Task details:
Your response should consist of the full data, set down exactly.

Pixel coordinate grounding data:
-*-*-
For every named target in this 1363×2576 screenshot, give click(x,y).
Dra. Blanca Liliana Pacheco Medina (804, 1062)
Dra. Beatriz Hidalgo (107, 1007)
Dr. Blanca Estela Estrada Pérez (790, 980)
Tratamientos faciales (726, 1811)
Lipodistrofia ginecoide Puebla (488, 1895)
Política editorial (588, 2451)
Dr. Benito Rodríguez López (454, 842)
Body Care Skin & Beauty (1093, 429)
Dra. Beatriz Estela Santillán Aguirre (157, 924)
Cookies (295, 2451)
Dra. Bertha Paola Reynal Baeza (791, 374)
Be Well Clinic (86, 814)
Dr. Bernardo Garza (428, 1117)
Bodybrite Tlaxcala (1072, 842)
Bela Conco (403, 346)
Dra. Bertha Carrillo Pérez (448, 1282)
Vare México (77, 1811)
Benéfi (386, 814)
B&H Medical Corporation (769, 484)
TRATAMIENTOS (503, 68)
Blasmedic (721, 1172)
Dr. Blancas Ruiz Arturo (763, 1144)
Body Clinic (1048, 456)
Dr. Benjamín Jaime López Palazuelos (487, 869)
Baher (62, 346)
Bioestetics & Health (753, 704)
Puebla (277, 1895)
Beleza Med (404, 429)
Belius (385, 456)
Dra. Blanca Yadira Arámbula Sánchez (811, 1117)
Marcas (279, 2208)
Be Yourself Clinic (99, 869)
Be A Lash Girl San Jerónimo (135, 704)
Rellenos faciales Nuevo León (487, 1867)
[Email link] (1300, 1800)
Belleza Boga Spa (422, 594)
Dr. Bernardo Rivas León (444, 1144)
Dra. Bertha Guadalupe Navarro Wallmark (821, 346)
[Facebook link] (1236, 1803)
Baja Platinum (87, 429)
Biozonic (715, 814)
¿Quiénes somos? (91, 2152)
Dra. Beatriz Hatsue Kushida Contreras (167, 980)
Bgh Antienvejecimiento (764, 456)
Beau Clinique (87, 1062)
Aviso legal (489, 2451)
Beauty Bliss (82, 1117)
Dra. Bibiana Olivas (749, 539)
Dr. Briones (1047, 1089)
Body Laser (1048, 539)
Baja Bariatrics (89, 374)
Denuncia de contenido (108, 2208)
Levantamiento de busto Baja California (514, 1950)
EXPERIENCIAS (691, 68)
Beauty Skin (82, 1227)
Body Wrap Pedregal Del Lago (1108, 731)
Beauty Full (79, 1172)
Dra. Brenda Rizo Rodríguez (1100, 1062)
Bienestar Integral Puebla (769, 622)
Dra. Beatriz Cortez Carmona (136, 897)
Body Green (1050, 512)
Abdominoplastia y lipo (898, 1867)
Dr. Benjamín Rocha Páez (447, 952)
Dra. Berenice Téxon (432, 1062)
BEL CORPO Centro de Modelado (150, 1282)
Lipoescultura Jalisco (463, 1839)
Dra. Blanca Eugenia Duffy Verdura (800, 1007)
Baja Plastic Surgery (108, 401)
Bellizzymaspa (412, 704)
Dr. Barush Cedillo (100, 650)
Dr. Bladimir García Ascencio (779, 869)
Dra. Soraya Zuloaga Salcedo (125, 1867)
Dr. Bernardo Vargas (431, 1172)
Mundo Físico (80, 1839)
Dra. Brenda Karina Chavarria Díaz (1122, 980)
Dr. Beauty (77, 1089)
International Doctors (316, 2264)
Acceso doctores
-*-*-
Solution to the exercise:
For every named target in this 1363×2576 screenshot, give click(x,y).
Dra. Blanca Liliana Pacheco Medina (804, 1062)
Dra. Beatriz Hidalgo (107, 1007)
Dr. Blanca Estela Estrada Pérez (790, 980)
Tratamientos faciales (726, 1811)
Lipodistrofia ginecoide Puebla (488, 1895)
Política editorial (588, 2451)
Dr. Benito Rodríguez López (454, 842)
Body Care Skin & Beauty (1093, 429)
Dra. Beatriz Estela Santillán Aguirre (157, 924)
Cookies (295, 2451)
Dra. Bertha Paola Reynal Baeza (791, 374)
Be Well Clinic (86, 814)
Dr. Bernardo Garza (428, 1117)
Bodybrite Tlaxcala (1072, 842)
Bela Conco (403, 346)
Dra. Bertha Carrillo Pérez (448, 1282)
Vare México (77, 1811)
Benéfi (386, 814)
B&H Medical Corporation (769, 484)
TRATAMIENTOS (503, 68)
Blasmedic (721, 1172)
Dr. Blancas Ruiz Arturo (763, 1144)
Body Clinic (1048, 456)
Dr. Benjamín Jaime López Palazuelos (487, 869)
Baher (62, 346)
Bioestetics & Health (753, 704)
Puebla (277, 1895)
Beleza Med (404, 429)
Belius (385, 456)
Dra. Blanca Yadira Arámbula Sánchez (811, 1117)
Marcas (279, 2208)
Be Yourself Clinic (99, 869)
Be A Lash Girl San Jerónimo (135, 704)
Rellenos faciales Nuevo León (487, 1867)
[Email link] (1300, 1800)
Belleza Boga Spa (422, 594)
Dr. Bernardo Rivas León (444, 1144)
Dra. Bertha Guadalupe Navarro Wallmark (821, 346)
[Facebook link] (1236, 1803)
Baja Platinum (87, 429)
Biozonic (715, 814)
¿Quiénes somos? (91, 2152)
Dra. Beatriz Hatsue Kushida Contreras (167, 980)
Bgh Antienvejecimiento (764, 456)
Beau Clinique (87, 1062)
Aviso legal (489, 2451)
Beauty Bliss (82, 1117)
Dra. Bibiana Olivas (749, 539)
Dr. Briones (1047, 1089)
Body Laser (1048, 539)
Baja Bariatrics (89, 374)
Denuncia de contenido (108, 2208)
Levantamiento de busto Baja California (514, 1950)
EXPERIENCIAS (691, 68)
Beauty Skin (82, 1227)
Body Wrap Pedregal Del Lago (1108, 731)
Beauty Full (79, 1172)
Dra. Brenda Rizo Rodríguez (1100, 1062)
Bienestar Integral Puebla (769, 622)
Dra. Beatriz Cortez Carmona (136, 897)
Body Green (1050, 512)
Abdominoplastia y lipo (898, 1867)
Dr. Benjamín Rocha Páez (447, 952)
Dra. Berenice Téxon (432, 1062)
BEL CORPO Centro de Modelado (150, 1282)
Lipoescultura Jalisco (463, 1839)
Dra. Blanca Eugenia Duffy Verdura (800, 1007)
Baja Plastic Surgery (108, 401)
Bellizzymaspa (412, 704)
Dr. Barush Cedillo (100, 650)
Dr. Bladimir García Ascencio (779, 869)
Dra. Soraya Zuloaga Salcedo (125, 1867)
Dr. Bernardo Vargas (431, 1172)
Mundo Físico (80, 1839)
Dra. Brenda Karina Chavarria Díaz (1122, 980)
Dr. Beauty (77, 1089)
International Doctors (316, 2264)
Acceso doctores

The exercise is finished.